Usually these memories are related to porn. I like the story one friend told me of going to the library to search for and print off a picture of two shirtless guys making out. The printer was a dot-matrix and the image it produced was “barely recognizable,” but it still became a prized possession. He actually liked how pixelated it was, because if his parents found it, they might not recognize the figures as two men. He knew what it “really” was and that was what mattered.
These kinds of events, because they’re heady and come along with a healthy dose of gay shame, are easily remembered. What people seem to have a lot of trouble recalling are the everyday textures of the queer web; what kinds of sites they went to, what they searched for, what browsers they used, who they talked to and why, what it felt like, looked like, etc.
The Awl has this new series that I’m enjoying call “Know Your Internet History!” in which they profile popular web portals from the “pre–2000 World Wide Web.” The profiles tend to focus on the people who made these sites, rather than on the people who used them, and so it has a bit of a hero-worship quality (okay, so the text that introduces the series literally asks “Who were these early heroes of the internet?”). But I think it’s really compelling as way of doing an unabashedly partial history of a medium that often evades documentation. I especially like the idea of a research method that combines this attention to select sites or practices but puts more emphasis on the memories of users (if these even exist). With this kind of approach there are big questions about sampling–how do you choose which sites matter–but one of the advantages is a method that might be able to (maybe, sort of ?) account for the early web in un-monumental, everyday terms.
In the latest issue of No More Potlucks, Tara-Michelle Ziniuk interviews Laura Yaros, host of Matrix, the longest running feminist radio show in Canada. Laura touches on two issues that come up again and again in my own conversations with activists and archivists working with lesbian material: 1 ) digitization is crucial for preservation, though by no means a magic bullet solution and 2) digitization has no necessary relation to the provision of access. In other words, if you digitize it, the digital documents will probably still sit in a metaphorical drawer; other ways of promoting access are needed. The interview is great for anyone interested in digital and queer archives, or the history of community radio in Canada.
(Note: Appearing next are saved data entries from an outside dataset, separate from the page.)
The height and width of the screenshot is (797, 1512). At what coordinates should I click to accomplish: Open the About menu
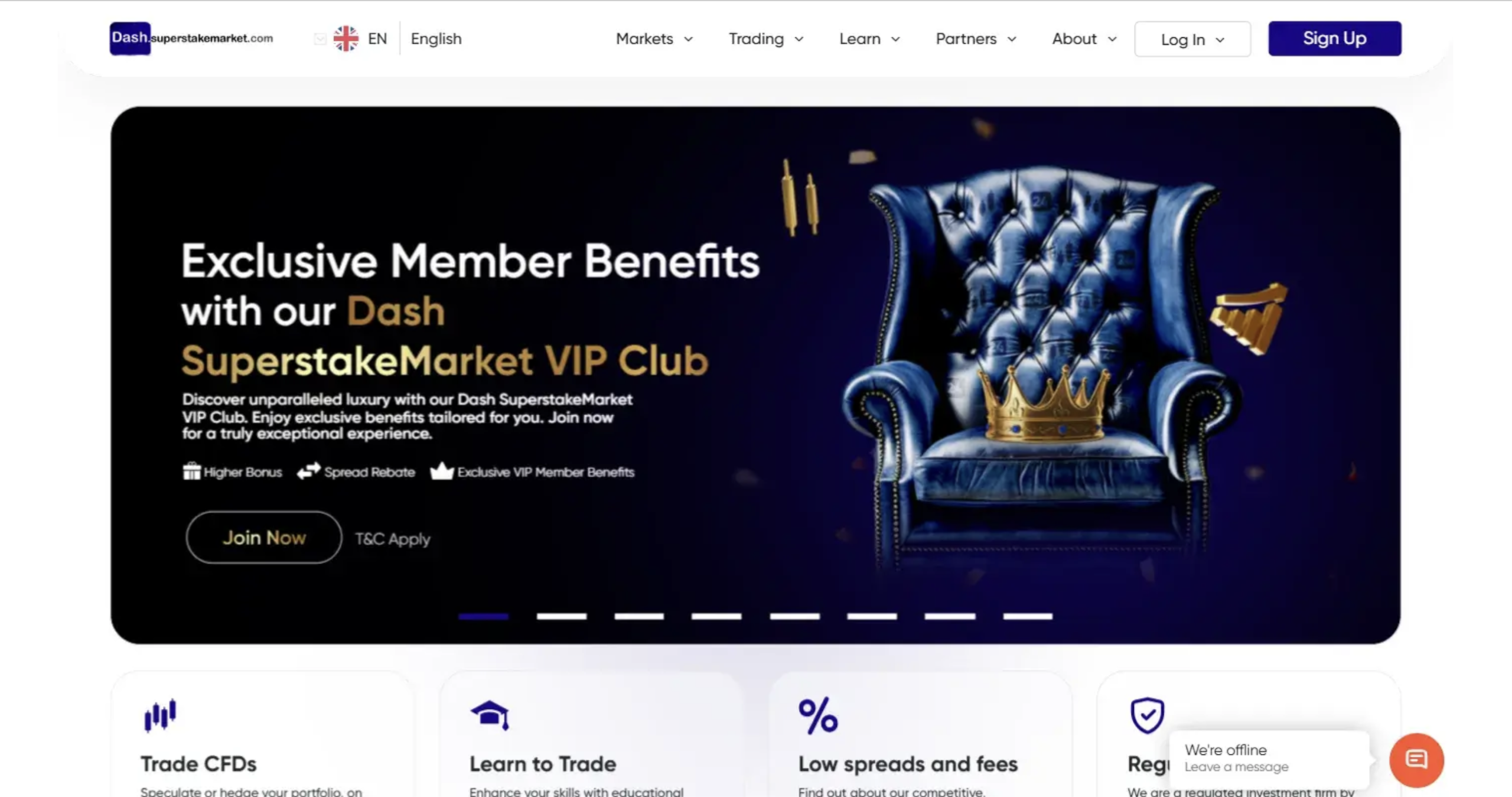(x=1084, y=39)
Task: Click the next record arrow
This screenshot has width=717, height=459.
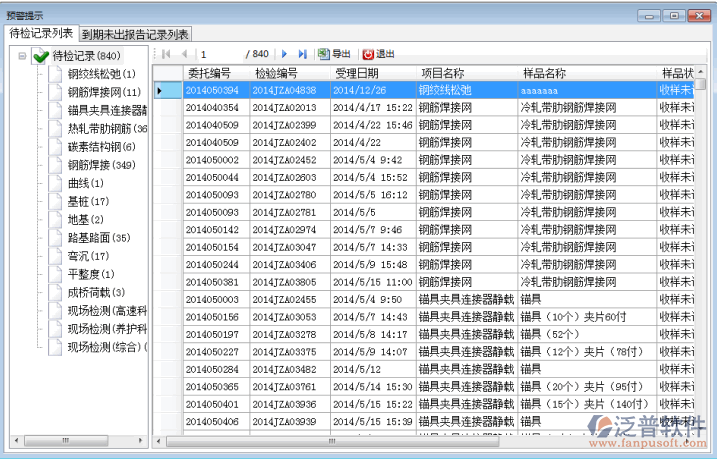Action: tap(285, 54)
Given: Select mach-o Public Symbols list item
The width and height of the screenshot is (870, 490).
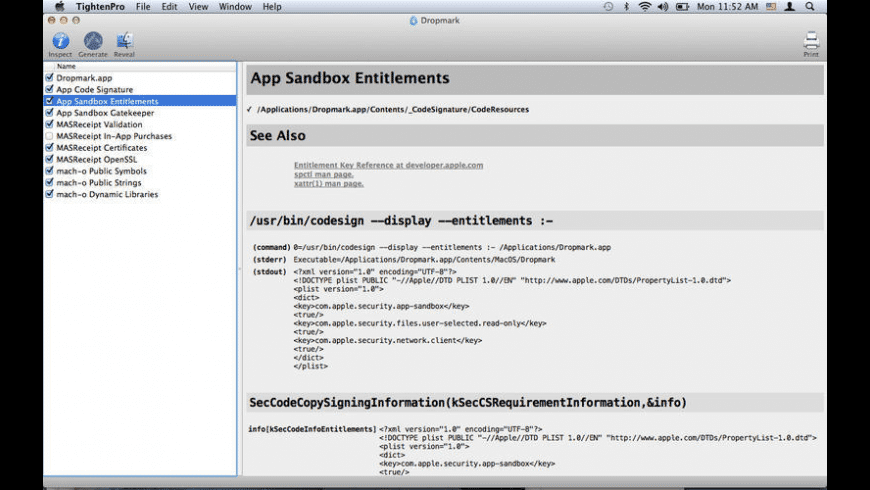Looking at the screenshot, I should [x=101, y=171].
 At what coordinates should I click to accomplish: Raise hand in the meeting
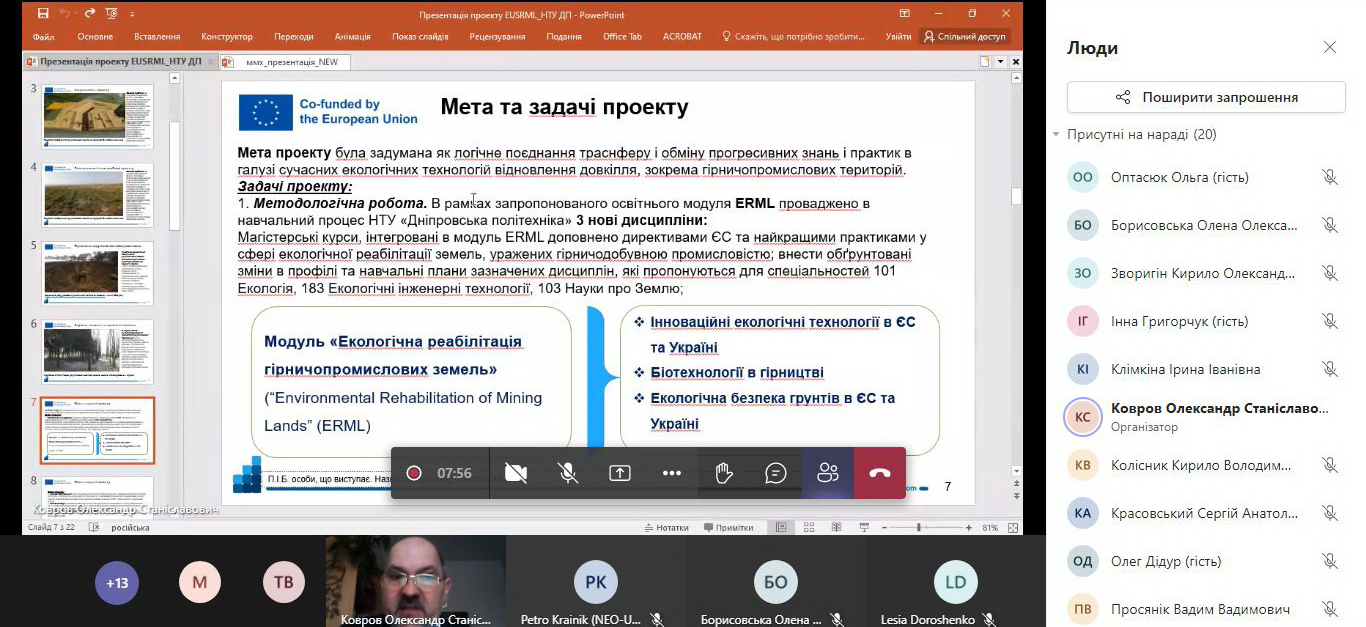tap(724, 473)
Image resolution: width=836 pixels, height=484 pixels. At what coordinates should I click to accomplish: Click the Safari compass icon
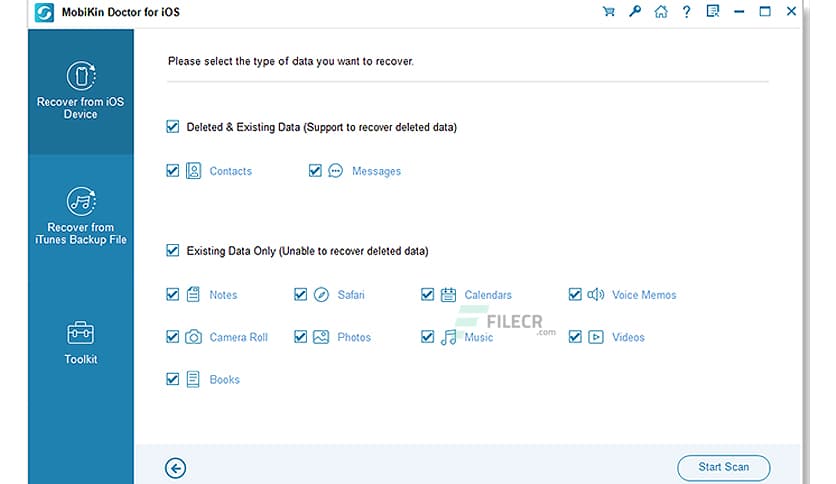[x=321, y=295]
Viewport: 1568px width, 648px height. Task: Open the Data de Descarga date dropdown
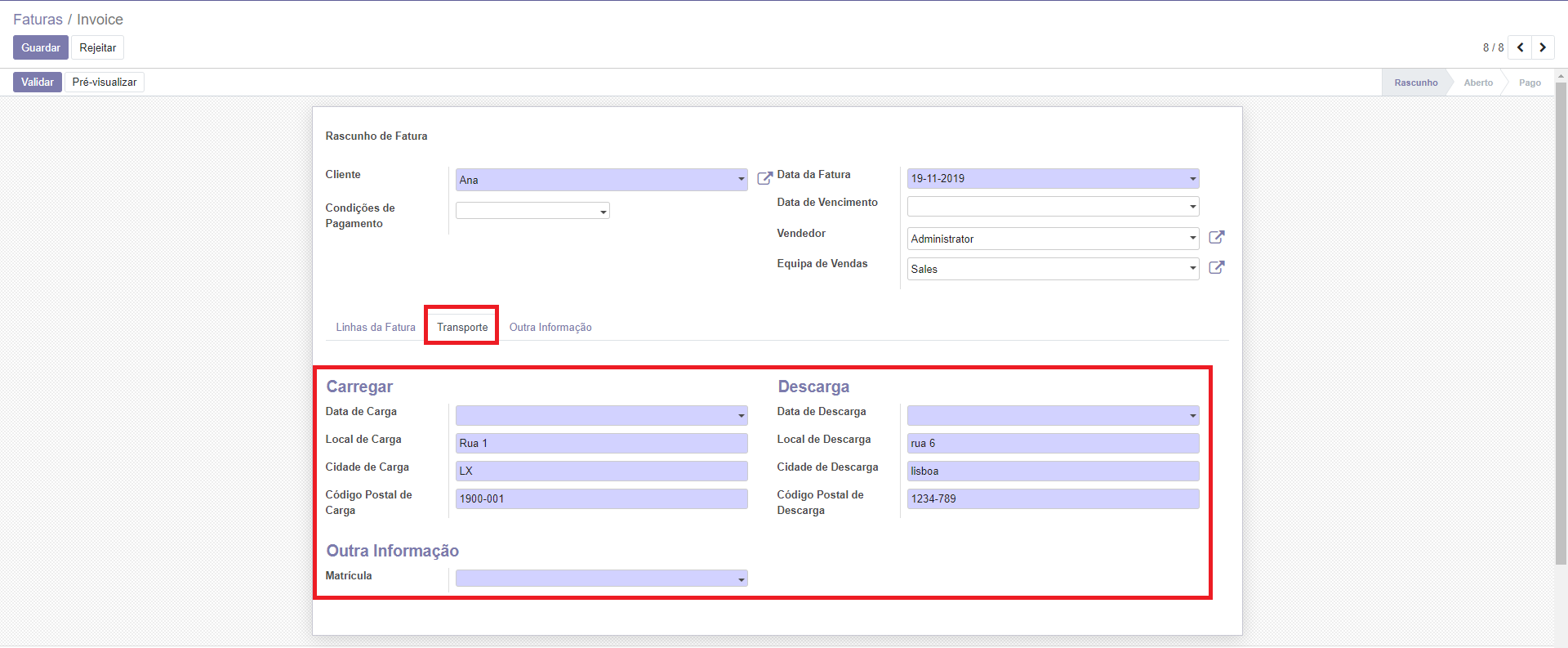coord(1192,416)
As I’ve started working more earnestly on my dissertation proposal, talking to a lot of queer and lesbian “archivists” – I use the term loosely to describe a range of practices from the informal or accidental collector to the community archive coordinator – about the scope of their projects, I’ve noticed that there’s often a similar refrain at the beginning of their stories: an attempt to communicate, in no uncertain terms, the daunting scope of their archives. Language like “piles,” “drawers-full,” “mountains,” “boxes and boxes,” “stacks” gets invoked against digital “stuff” (why are digital documents always called stuff, Dylan?). This digital stuff is also described as overwhelming but with metaphors that are less spatial, and more about keeping track of hardware and software over time: I’m going to have do something with those files, or those USB keys, eventually.
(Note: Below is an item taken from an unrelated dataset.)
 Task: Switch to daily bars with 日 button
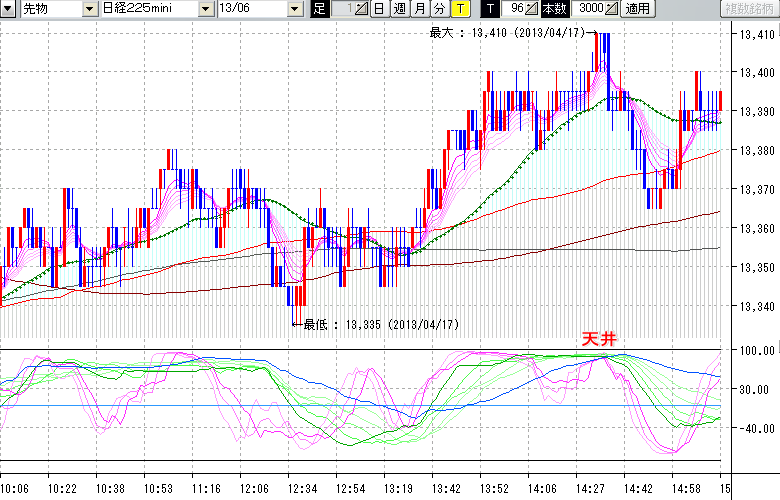(379, 9)
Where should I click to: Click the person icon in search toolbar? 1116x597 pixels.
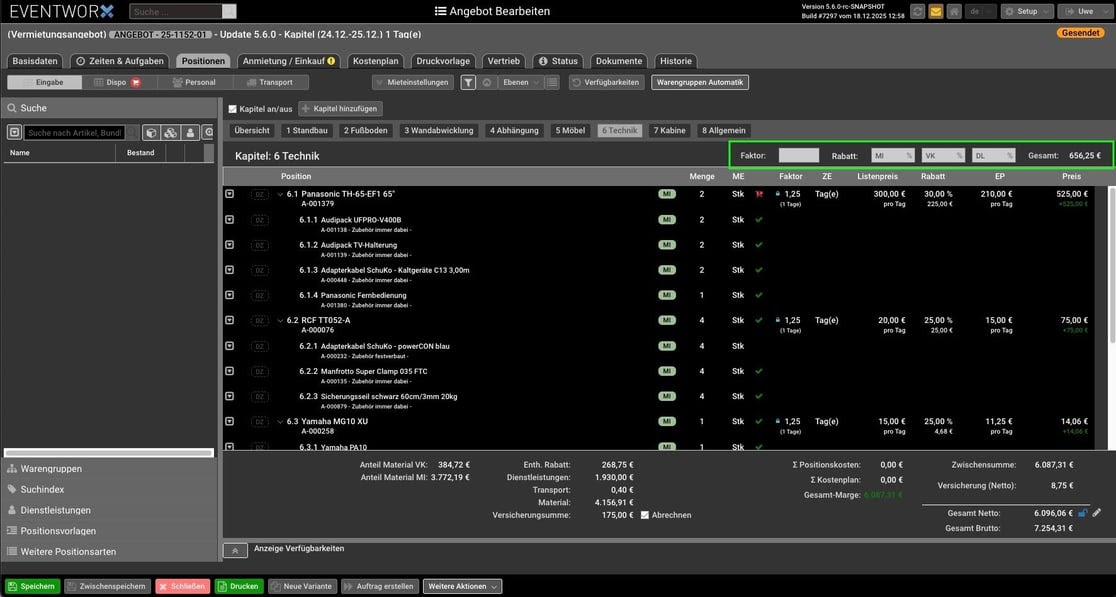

Brought together, a process emerges: I have piles and piles of stuff in my apartment that I need to digitize, then I have all this stuff on my computer or on the Internet that I need to do something with. Access provision is a third step that complicates the assumptions folks often make about digitization as the neat end-game for our messy feminist archives. As Laura points out in the interview, gesturing, I think, toward this access issue: “But that’s not all we should be doing – not everyone is going to know that material exists and to look for it. Maybe we need to have workshops or conferences or informal gatherings where some of this material is shared. Even just our stories, we all have our stories. In addition to written and electronic preservation, we need to preserve an oral tradition as well. It doesn’t have to be formal or academic.” The question then becomes, how do digital access provisions get imagined in ways that are unique to queer-feminist methods and circles?
I had the opportunity to go to New York last week for some research and spent most of the trip in the ACT UP collection at the New York Public Library. I was looking for documentation of how the international ACT UP network communicated, especially during the early days of email and the web. I found some great material and I think the network might end up being one site for my dissertation research (I’ll write more on that in another post), but this post is actually about Shea stadium, where the Mets and the Jets used to play.
In the Spring of 1988 The ACT UP women’s committee organized an action at Shea Stadium. They bought 400 tickets to the Mets game in strategically selected blocks and unfurled massive banners throughout the game that read “No Glove, No Love,” “AIDS Kills Women,” and “Men! Use Condoms.” If you’re interested, Maxine Wolfe tells the whole story of the action at DIVA TV (video and transcript available). There aren’t any photos online but I’ve seen 8mm footage of this action from the perspective of someone sitting in the stands and it’s totally breathtaking.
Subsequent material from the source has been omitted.